Don’t pass up opportunity to debate charter
For decades now, Warren residents have been hearing discussions about the possibility of allowing their city to be governed not according to Ohio statute, but by locally established rules known as a charter.
Tribune Chronicle archives show most recent debates about the issue occurred in 2014, 2010 and 2003. And many more preceded those discussions.
Each time, these talks were allowed to fall flat.
Now, the topic is being broached once again, this time by Councilman Ken MacPherson, D-5th Ward.
Angry and dissatisfied with answers he is receiving from some city leaders, MacPherson is questioning whether city leadership is doing a good job at placing the most-qualified people in positions to provide the best services and make needed recommendations to spend city funds efficiently. On March 13, MacPherson asked the city’s law department to place legislation on council’s agenda to change Warren from a statutory form of government to a charter form.
Certainly, a charter form of government would bring new options for a Warren that could fit its needs and demographics.
In its current form of government, Warren now must follow the Ohio Revised Code established in 1912 for most of its governing rules. That includes things as basic as the size of council, the role of the mayor, terms in office and even qualifications of elected and appointed department heads.
Of course we know charters are not perfect. But the beauty is that the charter can be drafted and approved with opportunities for review and revision from time to time.

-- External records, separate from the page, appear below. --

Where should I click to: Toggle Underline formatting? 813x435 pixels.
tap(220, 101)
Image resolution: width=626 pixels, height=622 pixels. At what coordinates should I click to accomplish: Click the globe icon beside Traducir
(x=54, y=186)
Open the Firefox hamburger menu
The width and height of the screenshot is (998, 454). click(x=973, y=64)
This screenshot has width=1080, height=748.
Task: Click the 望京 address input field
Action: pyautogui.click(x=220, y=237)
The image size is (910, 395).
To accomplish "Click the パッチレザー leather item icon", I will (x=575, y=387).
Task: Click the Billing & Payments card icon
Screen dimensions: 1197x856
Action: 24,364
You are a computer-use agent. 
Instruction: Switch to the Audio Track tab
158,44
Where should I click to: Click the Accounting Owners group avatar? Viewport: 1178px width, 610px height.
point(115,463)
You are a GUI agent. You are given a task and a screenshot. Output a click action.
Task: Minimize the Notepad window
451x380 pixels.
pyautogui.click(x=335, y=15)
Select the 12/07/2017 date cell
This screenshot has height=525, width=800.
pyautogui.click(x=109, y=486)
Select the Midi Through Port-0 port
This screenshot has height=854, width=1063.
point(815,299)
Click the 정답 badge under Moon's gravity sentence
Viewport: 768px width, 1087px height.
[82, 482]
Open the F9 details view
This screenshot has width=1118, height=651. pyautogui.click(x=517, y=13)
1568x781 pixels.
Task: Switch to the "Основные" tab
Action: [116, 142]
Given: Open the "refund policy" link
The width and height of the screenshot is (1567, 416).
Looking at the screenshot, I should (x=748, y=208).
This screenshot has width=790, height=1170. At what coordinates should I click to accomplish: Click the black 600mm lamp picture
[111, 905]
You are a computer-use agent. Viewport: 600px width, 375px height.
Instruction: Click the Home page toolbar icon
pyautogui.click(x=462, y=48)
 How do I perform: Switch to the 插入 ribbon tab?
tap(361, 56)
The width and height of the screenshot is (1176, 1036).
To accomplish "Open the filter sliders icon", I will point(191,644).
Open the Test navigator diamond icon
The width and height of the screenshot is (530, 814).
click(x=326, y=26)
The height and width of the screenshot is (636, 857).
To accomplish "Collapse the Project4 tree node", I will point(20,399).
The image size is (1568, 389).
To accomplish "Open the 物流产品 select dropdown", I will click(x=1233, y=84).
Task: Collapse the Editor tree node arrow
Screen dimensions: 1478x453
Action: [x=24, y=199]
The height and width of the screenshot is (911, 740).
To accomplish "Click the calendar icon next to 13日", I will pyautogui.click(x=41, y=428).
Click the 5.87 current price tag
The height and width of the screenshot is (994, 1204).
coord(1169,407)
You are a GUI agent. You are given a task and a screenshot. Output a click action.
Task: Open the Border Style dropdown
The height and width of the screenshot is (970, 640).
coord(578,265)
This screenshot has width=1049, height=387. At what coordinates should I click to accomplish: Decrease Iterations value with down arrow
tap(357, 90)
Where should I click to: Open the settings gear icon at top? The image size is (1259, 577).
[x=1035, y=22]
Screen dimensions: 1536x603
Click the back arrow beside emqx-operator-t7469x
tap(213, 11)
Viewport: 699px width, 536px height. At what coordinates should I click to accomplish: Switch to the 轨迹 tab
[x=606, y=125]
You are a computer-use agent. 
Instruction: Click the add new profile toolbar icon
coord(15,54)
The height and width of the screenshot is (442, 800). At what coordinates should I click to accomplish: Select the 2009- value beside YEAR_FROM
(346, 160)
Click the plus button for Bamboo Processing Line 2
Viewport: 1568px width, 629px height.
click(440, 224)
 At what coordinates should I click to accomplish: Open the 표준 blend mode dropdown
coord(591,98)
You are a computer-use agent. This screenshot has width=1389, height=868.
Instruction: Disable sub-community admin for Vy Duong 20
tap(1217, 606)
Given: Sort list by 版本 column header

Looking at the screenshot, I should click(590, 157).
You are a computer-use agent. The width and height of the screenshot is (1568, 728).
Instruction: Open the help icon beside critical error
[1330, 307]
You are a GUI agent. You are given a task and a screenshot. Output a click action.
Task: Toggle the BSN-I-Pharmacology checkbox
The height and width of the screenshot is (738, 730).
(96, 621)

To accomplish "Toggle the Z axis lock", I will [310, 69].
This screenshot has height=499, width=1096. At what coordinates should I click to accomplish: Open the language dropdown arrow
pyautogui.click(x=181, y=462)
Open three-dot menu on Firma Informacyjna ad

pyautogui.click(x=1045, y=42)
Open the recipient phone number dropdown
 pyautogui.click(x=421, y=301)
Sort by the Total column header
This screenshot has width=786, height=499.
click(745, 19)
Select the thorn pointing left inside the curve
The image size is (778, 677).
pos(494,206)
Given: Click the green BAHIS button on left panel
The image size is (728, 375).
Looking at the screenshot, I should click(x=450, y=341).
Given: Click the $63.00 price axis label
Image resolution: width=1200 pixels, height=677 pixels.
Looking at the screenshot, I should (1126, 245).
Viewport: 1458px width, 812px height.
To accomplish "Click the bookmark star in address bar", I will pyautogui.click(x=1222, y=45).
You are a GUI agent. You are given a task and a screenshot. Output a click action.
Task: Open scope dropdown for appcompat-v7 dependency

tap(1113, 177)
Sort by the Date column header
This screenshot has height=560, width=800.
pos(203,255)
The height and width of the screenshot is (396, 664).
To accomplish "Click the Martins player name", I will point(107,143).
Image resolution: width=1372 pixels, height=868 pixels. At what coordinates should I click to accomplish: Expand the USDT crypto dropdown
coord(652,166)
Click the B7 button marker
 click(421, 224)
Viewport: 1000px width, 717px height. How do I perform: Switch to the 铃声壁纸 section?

The fact is, this could be the only time any Warren resident could have the ability to restructure local government. They could determine what it looks like, how top heavy it is, how job qualified candidates are, and so much more. The sky is the limit, really.
Previously, our newspaper has used this space to support the idea of a charter form of government, and we would welcome the opportunity to once again consider such an endorsement.
The idea should be considered seriously. It should be openly debated, not only by elected city officials, but also by community leaders and residents who call this city home. They should invite lively discussion on the idea that could bring new ideas and move the city forward. And as it unfolds, constituents should be well-informed of the pros and cons.
And then it should go to a vote.
We see no reason not to consider new methods of governing and growing Warren that could be a better fit than the cookie-cutter laws dictating how city government’s like Warren should operate — laws that have remained on the books in Ohio for more than 100 years.
We support discussion of a possible Warren charter, and we encourage it to move forward.